2012年12月18日火曜日

芸術表象論特講#18

こんにちは。街のイルミネーションがきれいな時期になってきました。

12月12日におこなわれました、「芸術表象論特講」18回目のレクチャーについて、少しご報告したいと思います。

今回のゲストは、アーティストの良知暁氏でした。





「投票」と「質問」とエトセトラというタイトルで、いろいろお話してくださいました。

もともと、大学までは美術に興味を持っていなかったという良知氏。美術を学ぶため、イギリスに留学しました。留学先の学校にある展示スペースで、作品の鑑賞用に配布されていた3Dメガネ(フレームが紙で、レンズが青と赤のあれです)を持って、ギルバート&ジョージの作品を見に行った体験談をお話ししてくださいました。

自身の作品について、ビルの上にある広告板と、選挙のポスターを貼る看板を撮影していたことについてお話してくださいました。そのほか、震災時の記憶を忘れてしまうのではないか。という疑念から、ラジオから聞こえていた「30キロ圏内」という距離を歩くことで得られた身体の疲労という生理的な現象を、記録メディアにできないかと考えようとしたそうです。
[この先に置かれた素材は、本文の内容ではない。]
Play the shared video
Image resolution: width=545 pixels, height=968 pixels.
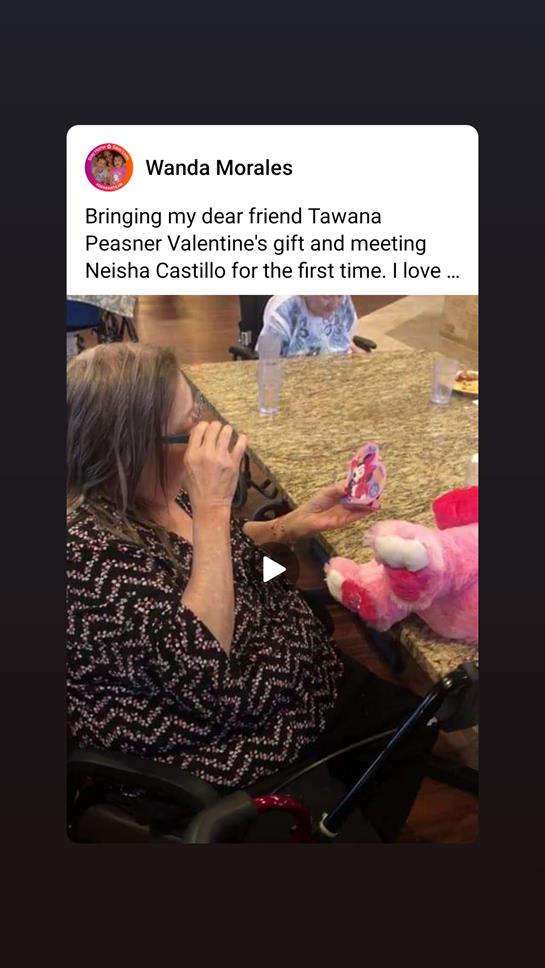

また、トークイベントやシンポジウムでの質問を、手を挙げることで、誰もがパフォーマンスの時間を与えられるメディアとして考えてみたり、ご自身でも、そうした場所で質問をするのだとおっしゃっていました。「質問をするためのメモ」を取るようになった良知氏。スライドでいくつかノートのメモを見せていただきました。トークイベントやシンポジウムに行ったとき、メモを取ったりしますが、案外あとで見ないことが多いのではないでしょうか。目的を持って取ると、聞く姿勢も違ってくるのかなと、思いました。みなさんも、試されてはいかがでしょうか。


▲メモについて説明する良知氏


良知氏の活動についてのお話は、当たり前のようなことに対して疑問を持ち、違う視点を提示していただいたような気がしました。

それでは。

芸術表象論特講#17

こんにちは。最近の朝、畑の一面に霜がおりているのを発見しました。

12月5日におこなわれました、「芸術表象論特講」17回目のレクチャーについて、少しご報告したいと思います。

今回のゲストは、編集者の橋本愛樹氏でした。


橋本氏は、「ブリュッケ」という出版社をひとりで経営しています。
ブリュッケの出版物といえば、芸術表象専攻の北澤憲昭先生の著作(『眼の神殿―「美術」受容史ノート[定本]』や『境界の美術史―「美術」形成史ノート[新装版]』ほか)、本学で教鞭をとられている藤原えりみ先生や、足立元先生の著作があります(シンシア・フリーランド(藤原えりみ訳)『でも、これがアートなの?芸術理論入門』、足立元『前衛の遺伝子―アナキズムから戦後美術へ』)。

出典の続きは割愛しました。